Data entries
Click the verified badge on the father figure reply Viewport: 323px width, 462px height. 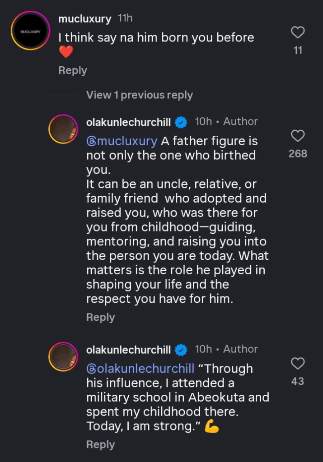[181, 122]
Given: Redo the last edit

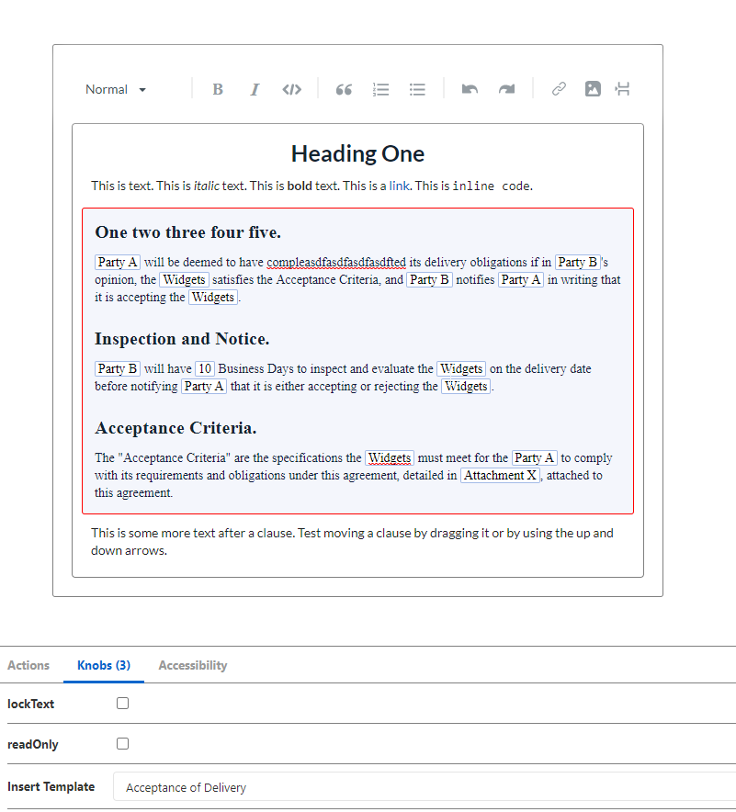Looking at the screenshot, I should (x=505, y=89).
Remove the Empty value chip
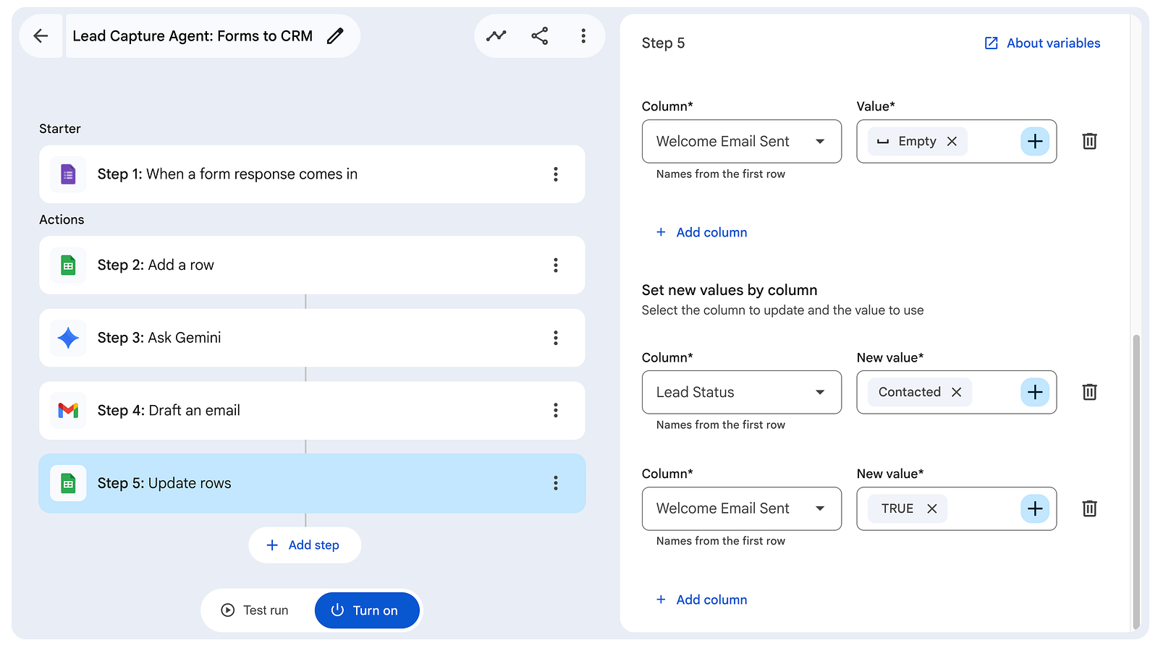Viewport: 1158px width, 648px height. tap(952, 142)
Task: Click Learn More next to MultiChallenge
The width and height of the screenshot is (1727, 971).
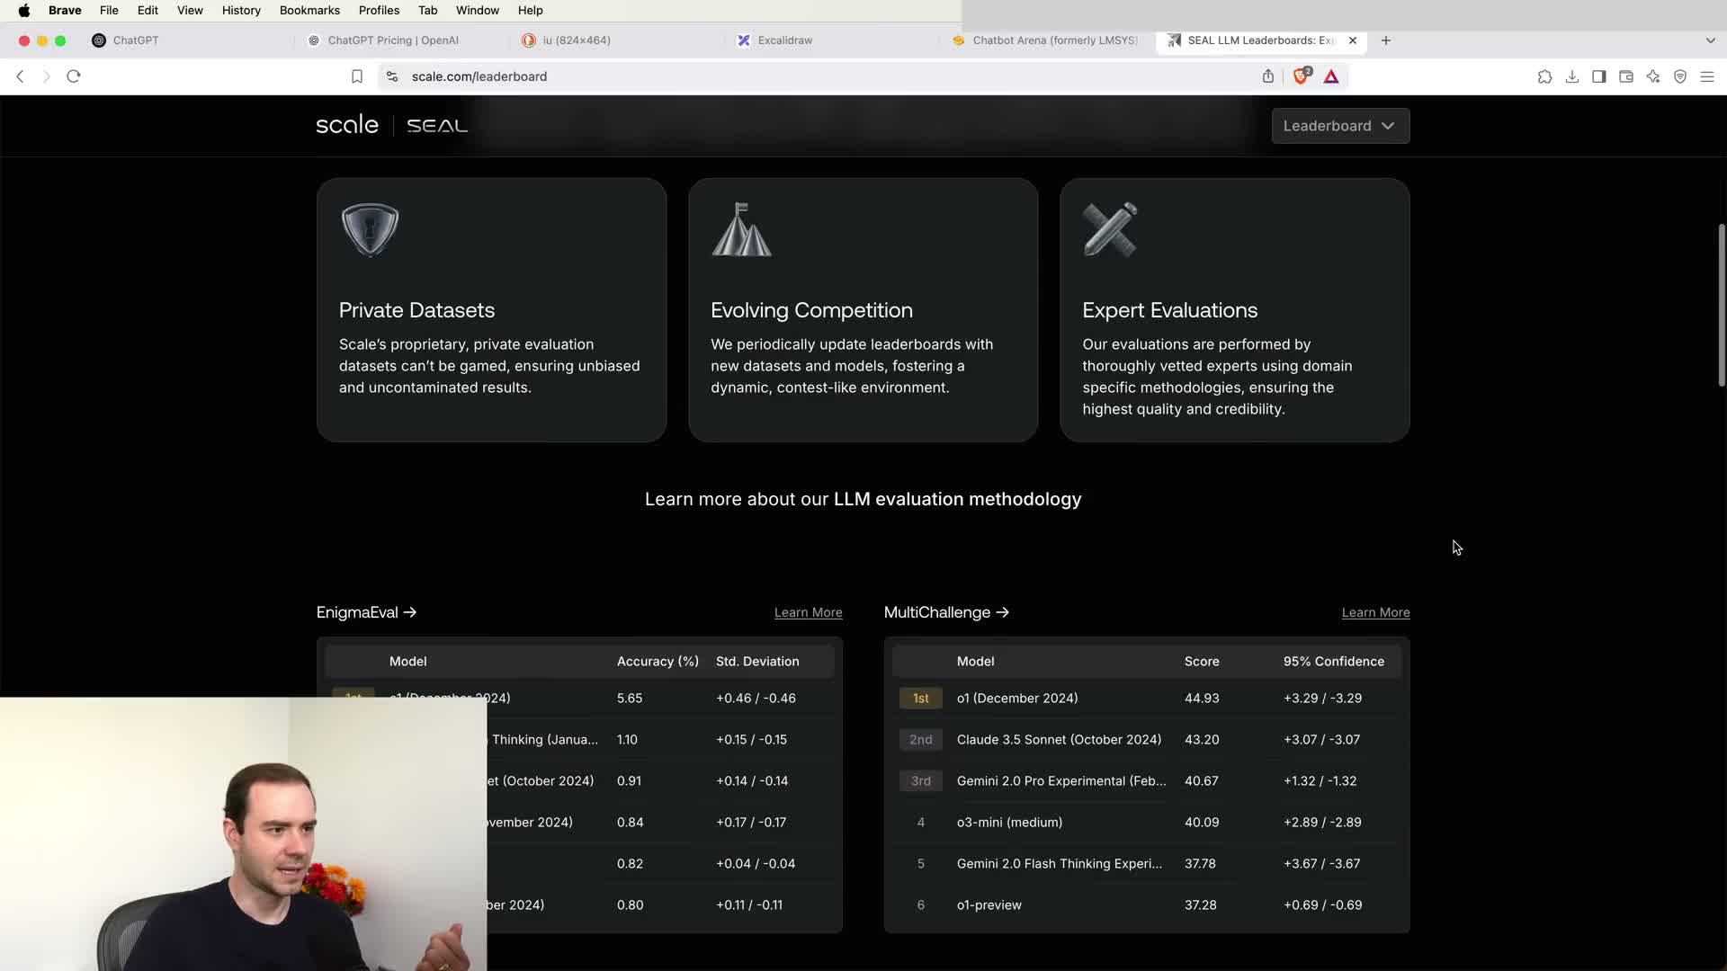Action: pyautogui.click(x=1375, y=612)
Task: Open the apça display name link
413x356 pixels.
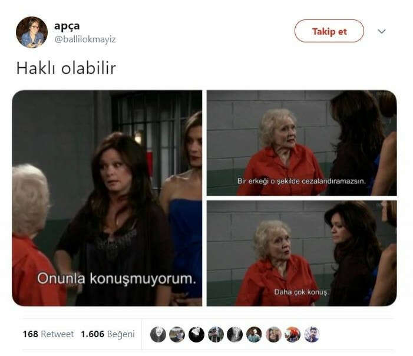Action: point(67,26)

Stated goal
Pull out the data lines above without changing them, starting at the line that contains "Given: Redo the last edit" and ending at the last line of the data. Omit the pictures from your answer.

Solution for this task
Given: Redo the last edit

Looking at the screenshot, I should (x=505, y=89).
Remove the Empty value chip
Viewport: 1158px width, 648px height. tap(952, 142)
Task: Click Learn More next to MultiChallenge
The width and height of the screenshot is (1727, 971).
Action: pyautogui.click(x=1375, y=612)
Task: Open the apça display name link
413x356 pixels.
Action: point(67,26)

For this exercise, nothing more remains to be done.